It marks a major turning point and will lead to a massive expansion in the UK's immunisation campaign, which is aimed at getting life back to normal.

The UK has ordered 100 million doses from the manufacturer AstraZeneca - enough to vaccinate 50 million people.

The approval, by the medicines regulator, means the vaccine is both safe and effective.

The Oxford-AstraZeneca vaccine was designed in the first months of 2020, tested on the first volunteer in April, and has since been through large-scale clinical trials involving thousands of people.

It has been developed at a pace that would have been unthinkable before the pandemic.

It is the second jab to be approved in the UK after the Pfizer-BioNTech vaccine was given the go-ahead in December.

More than 600,000 people in the UK have been vaccinated since Margaret Keenan became the first in the world to get that jab outside of a clinical trial.

But the Oxford-AstraZeneca vaccine will lead to a significant increase in vaccination as it is cheap and easy to mass produce.

Crucially it can be stored in a standard fridge - unlike the Pfizer-BioNTech jab which needs ultra cold storage at -70C - so it will be far easier to get the Oxford vaccine to care homes and GP surgeries.

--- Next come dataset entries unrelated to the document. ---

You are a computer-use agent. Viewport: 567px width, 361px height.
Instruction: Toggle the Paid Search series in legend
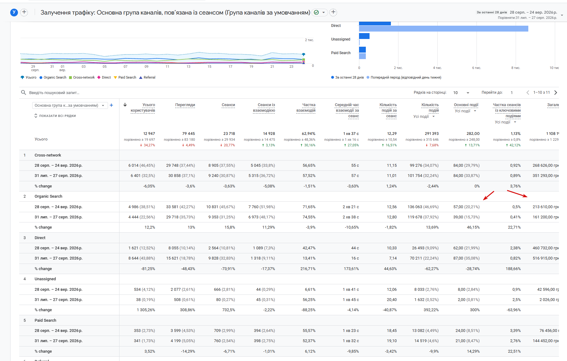click(125, 77)
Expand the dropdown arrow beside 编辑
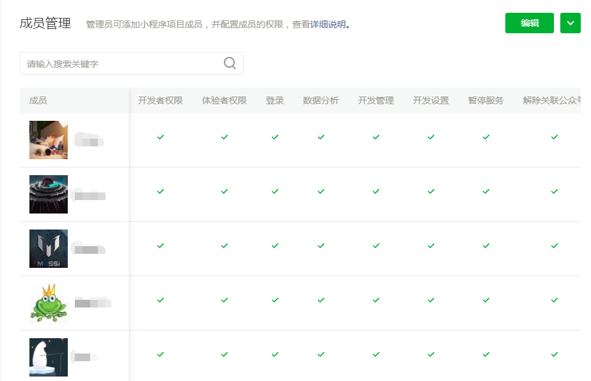The width and height of the screenshot is (591, 381). [x=570, y=23]
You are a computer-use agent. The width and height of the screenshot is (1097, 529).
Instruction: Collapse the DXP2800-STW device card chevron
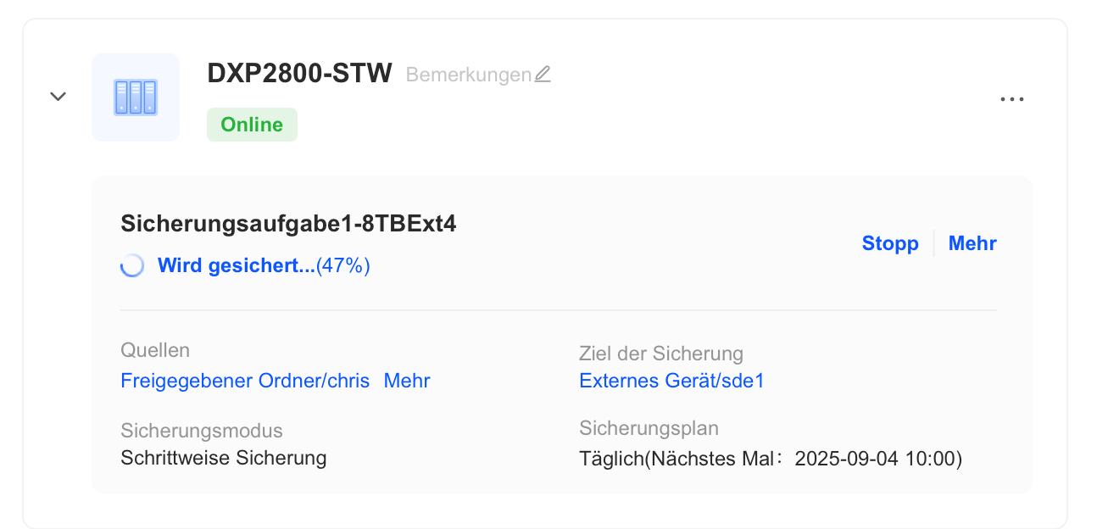[58, 97]
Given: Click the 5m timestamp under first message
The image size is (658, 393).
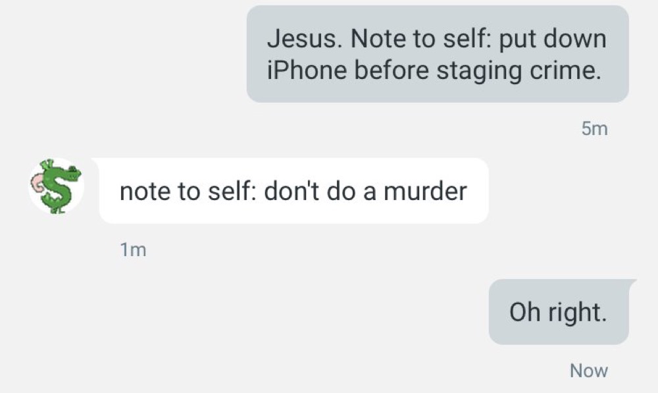Looking at the screenshot, I should coord(595,128).
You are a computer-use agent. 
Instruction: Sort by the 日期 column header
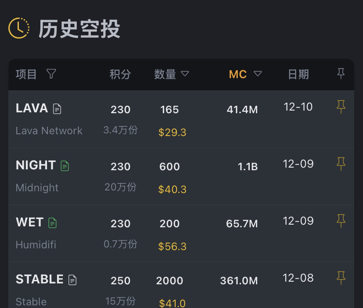tap(298, 74)
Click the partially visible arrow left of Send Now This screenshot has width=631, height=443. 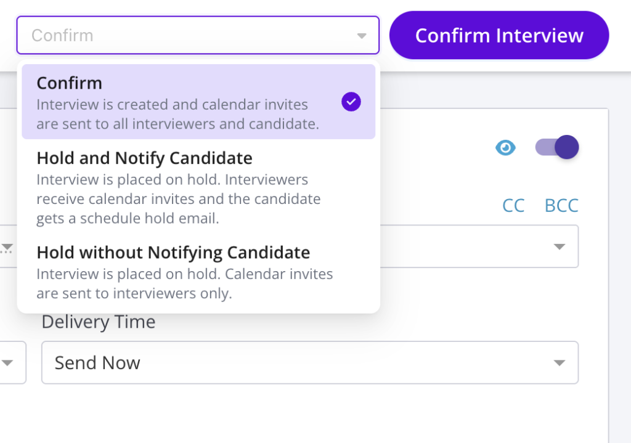(x=7, y=363)
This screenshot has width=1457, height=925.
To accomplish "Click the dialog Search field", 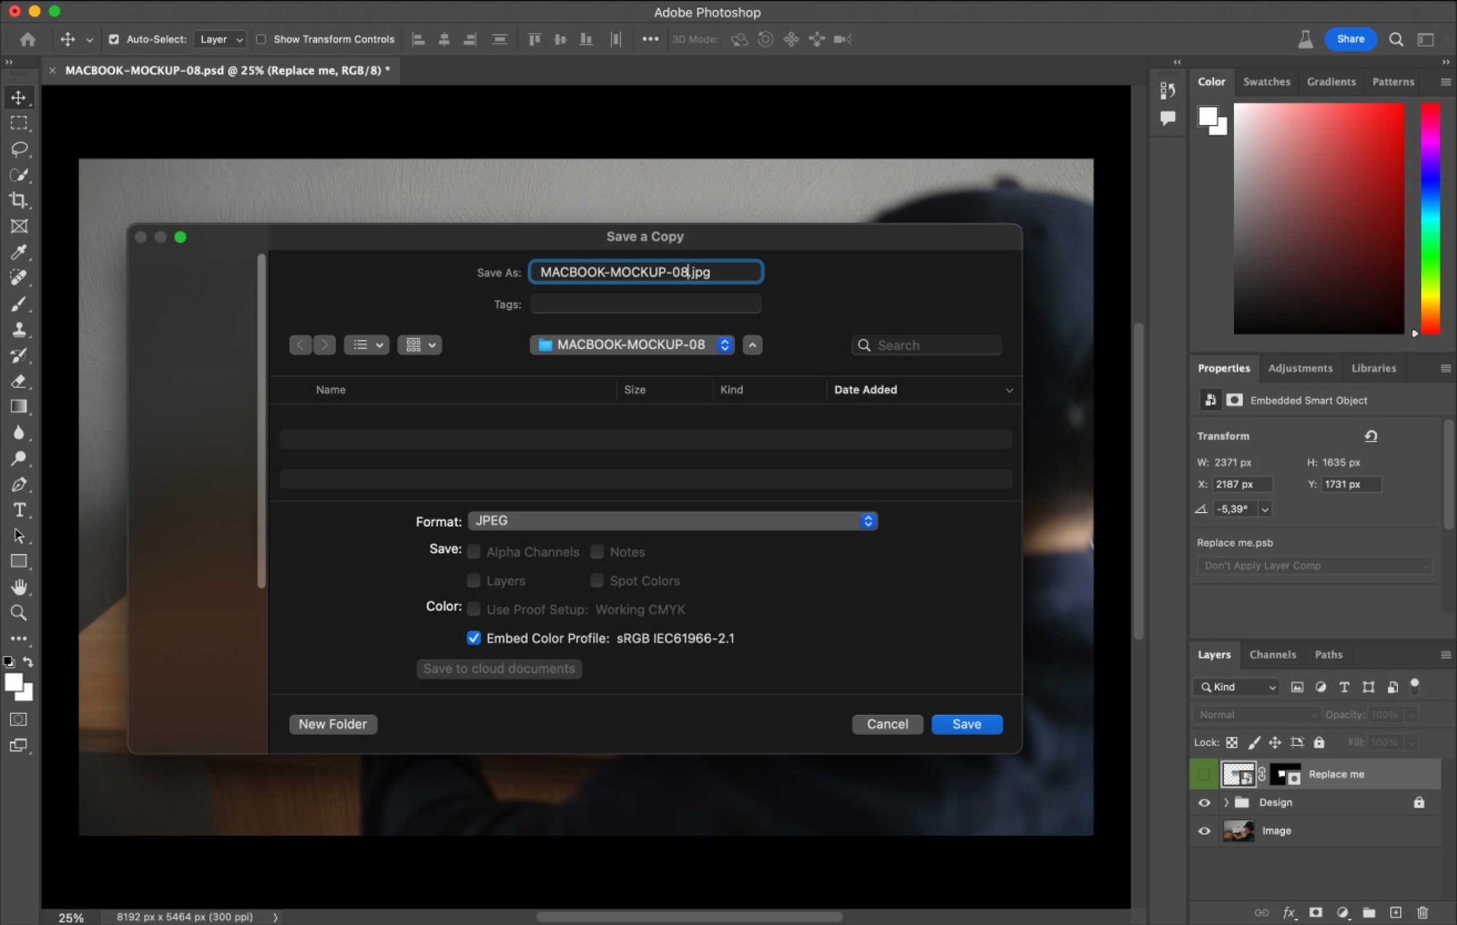I will point(927,345).
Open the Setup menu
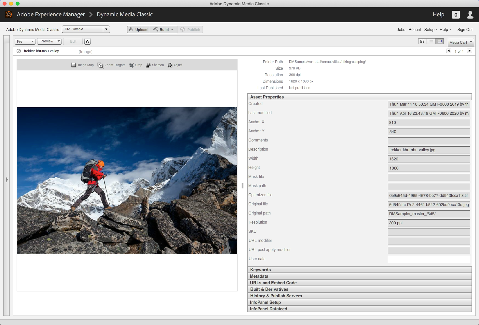 431,30
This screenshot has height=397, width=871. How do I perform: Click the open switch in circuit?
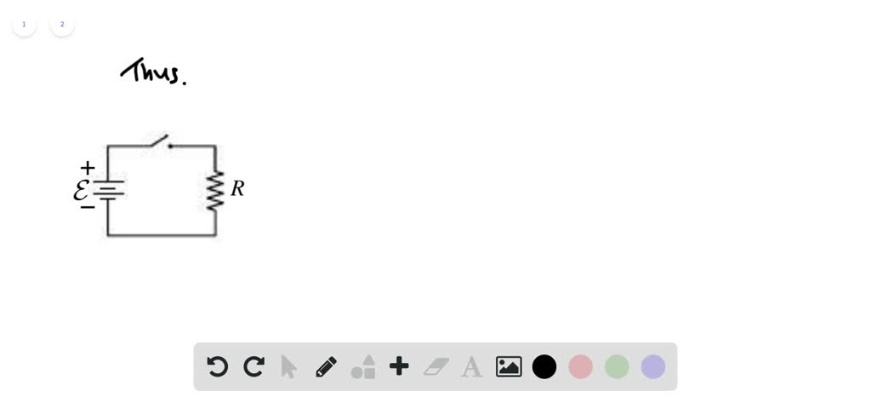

Priority groups for immunisation - including the elderly, care home residents and health and care workers - have already been identified.

The new vaccine approval comes after Public Health England said the country was facing "unprecedented" levels of infections , and health officials in parts of Wales, Scotland and the south of England voiced concerns about the increasing pressure on the NHS.

How does it work?

The vaccine is a genetically modified common cold virus that used to infect chimpanzees.

It has been altered to stop it causing an infection in people and to carry the blueprints for part of the coronavirus, known as the spike protein.

Once these blueprints are inside the body they start producing the coronavirus' spike protein, which the immune system recognizes as a threat and tries to squash it.

Then, when the immune system comes into contact with the virus for real, it already knows what to do.

image caption Two full doses of the Oxford vaccine gave 62% protection, a half dose followed by a full dose was 90% and overall the trial showed 70% protection.